**Written tasks:**
A – In the abatement proof, which assumption implies that P₁·a₁ᴺ − C(a₁ᴺ,1) is greater than P₁·a₁ᴺ − C(a₁ᴺ,0)?
B – Reproduce the listing from its first line to the line with "Aviso Legal (154, 1607)", including both of those lines.

We know that the first term in brackets must be larger than the second term in brackets. To see this, notice \(P_1\cdot a_1^I-C(a_1^I,1)\ge P_1 \cdot a_1^N-C(a_1^N,1)\) since \(a_1^I\) is the optimal abatement choice conditional on having \(I_1=1\) by definition. Additionally we know that \(P_1\cdot a_1^N-C(a_1^N,1)>P_1\cdot a_1^N-C(a_1^N,0)\) which follows from the assumption that marginal cost of abatement is lower once the capital technology is installed. This means the term in the large parentheses is positive, and since \(\frac{1}{(1-\rho )^2}\) is positive this implies \(\frac{dK_1^*}{d\rho }>0\). Finally, since the cumulative distribution function F must be non-decreasing in its argument it follows that \(\frac{dF(K_1^*)}{d\rho }\ge 0\)\(\square\)

**Provided information:**
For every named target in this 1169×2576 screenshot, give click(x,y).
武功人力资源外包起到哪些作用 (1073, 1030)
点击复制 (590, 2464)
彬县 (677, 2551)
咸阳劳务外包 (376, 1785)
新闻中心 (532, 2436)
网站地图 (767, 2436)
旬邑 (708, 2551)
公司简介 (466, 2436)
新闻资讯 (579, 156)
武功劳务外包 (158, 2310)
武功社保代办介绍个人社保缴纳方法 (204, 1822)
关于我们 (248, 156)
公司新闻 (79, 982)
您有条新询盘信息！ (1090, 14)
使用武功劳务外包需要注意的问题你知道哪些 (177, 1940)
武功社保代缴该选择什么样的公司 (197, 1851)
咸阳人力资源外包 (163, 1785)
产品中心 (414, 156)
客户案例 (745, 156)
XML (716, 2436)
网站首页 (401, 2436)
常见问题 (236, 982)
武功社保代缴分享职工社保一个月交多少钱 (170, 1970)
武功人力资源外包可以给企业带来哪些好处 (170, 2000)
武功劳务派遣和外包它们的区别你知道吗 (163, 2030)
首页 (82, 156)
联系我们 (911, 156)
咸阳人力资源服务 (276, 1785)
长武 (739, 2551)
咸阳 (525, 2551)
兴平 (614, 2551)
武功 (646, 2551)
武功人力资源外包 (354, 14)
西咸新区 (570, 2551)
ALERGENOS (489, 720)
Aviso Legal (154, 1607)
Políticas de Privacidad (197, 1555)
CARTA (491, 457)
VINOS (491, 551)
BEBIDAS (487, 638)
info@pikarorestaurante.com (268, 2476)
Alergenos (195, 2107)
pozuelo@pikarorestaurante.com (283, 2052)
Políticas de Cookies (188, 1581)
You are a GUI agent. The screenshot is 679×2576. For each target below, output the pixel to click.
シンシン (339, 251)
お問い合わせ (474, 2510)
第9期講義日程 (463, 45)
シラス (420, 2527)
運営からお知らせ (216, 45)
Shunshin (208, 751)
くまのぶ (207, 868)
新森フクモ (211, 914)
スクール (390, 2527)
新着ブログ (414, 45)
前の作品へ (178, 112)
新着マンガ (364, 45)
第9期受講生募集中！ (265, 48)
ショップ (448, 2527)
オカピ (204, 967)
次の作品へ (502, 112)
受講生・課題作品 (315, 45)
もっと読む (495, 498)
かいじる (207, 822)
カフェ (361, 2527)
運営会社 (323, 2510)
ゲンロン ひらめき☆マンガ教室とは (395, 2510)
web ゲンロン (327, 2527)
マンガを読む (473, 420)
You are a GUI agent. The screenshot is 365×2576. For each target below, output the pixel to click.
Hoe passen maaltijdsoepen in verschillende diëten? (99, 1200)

**Worked answers:**
A – The assumption that the marginal cost of abatement is lower once the capital technology is installed.

B –
For every named target in this 1169×2576 screenshot, give click(x,y).
武功人力资源外包起到哪些作用 (1073, 1030)
点击复制 (590, 2464)
彬县 (677, 2551)
咸阳劳务外包 (376, 1785)
新闻中心 (532, 2436)
网站地图 (767, 2436)
旬邑 (708, 2551)
公司简介 (466, 2436)
新闻资讯 (579, 156)
武功劳务外包 (158, 2310)
武功社保代办介绍个人社保缴纳方法 (204, 1822)
关于我们 (248, 156)
公司新闻 (79, 982)
您有条新询盘信息！ (1090, 14)
使用武功劳务外包需要注意的问题你知道哪些 (177, 1940)
武功社保代缴该选择什么样的公司 (197, 1851)
咸阳人力资源外包 (163, 1785)
产品中心 (414, 156)
客户案例 (745, 156)
XML (716, 2436)
网站首页 (401, 2436)
常见问题 (236, 982)
武功社保代缴分享职工社保一个月交多少钱 (170, 1970)
武功人力资源外包可以给企业带来哪些好处 (170, 2000)
武功劳务派遣和外包它们的区别你知道吗 (163, 2030)
首页 (82, 156)
联系我们 (911, 156)
咸阳人力资源服务 (276, 1785)
长武 (739, 2551)
咸阳 (525, 2551)
兴平 (614, 2551)
武功 (646, 2551)
武功人力资源外包 (354, 14)
西咸新区 (570, 2551)
ALERGENOS (489, 720)
Aviso Legal (154, 1607)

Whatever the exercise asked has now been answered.